AN: Porque neste encontro faz-se um chamamento vocacional no qual o presbítero da equipa itinerante pergunta aos jovens que estão ali quais os que sentem um chamamento para a vida sacerdotal. E aqueles que sentem o chamamento ficam de pé e põem a sua disponibilidade…Claro que depois há todo um processo de discernimento. Temos vários encontros com os catequistas que nos ajudam também a … pois nem todos os que se levantam entram no Seminário. Alguns vão em missão antes de entrar no Seminário, outros pedem para esperar, como foi o meu caso. Fiquei, mais ou menos, dois anos antes de entrar no Seminário em Brasília.
VP: Como foi a experiência aqui no Porto, nesta comunidade?
AN: Ao princípio foi difícil adaptar-me ao frio porque venho de uma região muito quente, pois venho do Ceará no Brasil.

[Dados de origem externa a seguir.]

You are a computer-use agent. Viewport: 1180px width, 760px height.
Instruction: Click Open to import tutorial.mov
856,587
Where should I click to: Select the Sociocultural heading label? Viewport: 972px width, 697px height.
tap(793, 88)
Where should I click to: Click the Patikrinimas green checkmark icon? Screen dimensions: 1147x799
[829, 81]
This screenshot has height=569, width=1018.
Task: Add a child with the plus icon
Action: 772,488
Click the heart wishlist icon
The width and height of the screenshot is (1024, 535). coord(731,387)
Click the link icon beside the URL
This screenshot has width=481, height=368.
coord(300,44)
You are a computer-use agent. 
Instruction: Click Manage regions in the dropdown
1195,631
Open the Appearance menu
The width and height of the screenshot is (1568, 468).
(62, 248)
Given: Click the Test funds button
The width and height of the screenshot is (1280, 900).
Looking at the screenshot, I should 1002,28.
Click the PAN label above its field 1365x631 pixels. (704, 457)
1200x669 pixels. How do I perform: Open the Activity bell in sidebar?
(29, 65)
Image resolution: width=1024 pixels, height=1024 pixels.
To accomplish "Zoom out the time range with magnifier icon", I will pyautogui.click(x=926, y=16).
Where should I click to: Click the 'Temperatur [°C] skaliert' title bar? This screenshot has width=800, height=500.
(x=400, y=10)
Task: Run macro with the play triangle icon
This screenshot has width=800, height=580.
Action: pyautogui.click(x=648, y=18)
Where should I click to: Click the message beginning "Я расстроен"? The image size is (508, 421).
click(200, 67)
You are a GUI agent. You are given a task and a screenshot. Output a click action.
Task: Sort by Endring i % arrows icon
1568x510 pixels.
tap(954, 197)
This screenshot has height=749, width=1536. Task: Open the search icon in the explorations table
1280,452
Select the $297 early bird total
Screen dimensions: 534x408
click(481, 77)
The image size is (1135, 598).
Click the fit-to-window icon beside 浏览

Quando chegamos cá vivemos dois anos nas casas de irmãos da Comunidade que nos acolheram antes de vir para o Seminário. Mas foi importante isso, sentir-me acolhido. E essa é a importância do Caminho: irmãos do mundo inteiro que nos acolhem como familiares. Não nos conhecemos de nenhum sítio, mas falamos uma mesma linguagem.
VP: O que é ser padre hoje na vida contemporânea?
AN: Ser padre, primeiramente, é ser um cristão com os outros cristãos e que depois tem este chamamento a guiar o povo de Deus. Sobretudo é isso, é dar de graça, é fazer presente no mundo o amor de Deus, o amor gratuito de Deus. O Seminário não é uma fábrica de padres. O Seminário é para formar cristãos. Se eu sou um bom cristão eu posso ser um bom presbítero, ou um casal. Importante primeiro é a intimidade com Cristo. Descobrir o amor de Deus que me faz reconciliar com a história para poder dar aos outros. Fazer presente o amor de Deus no mundo.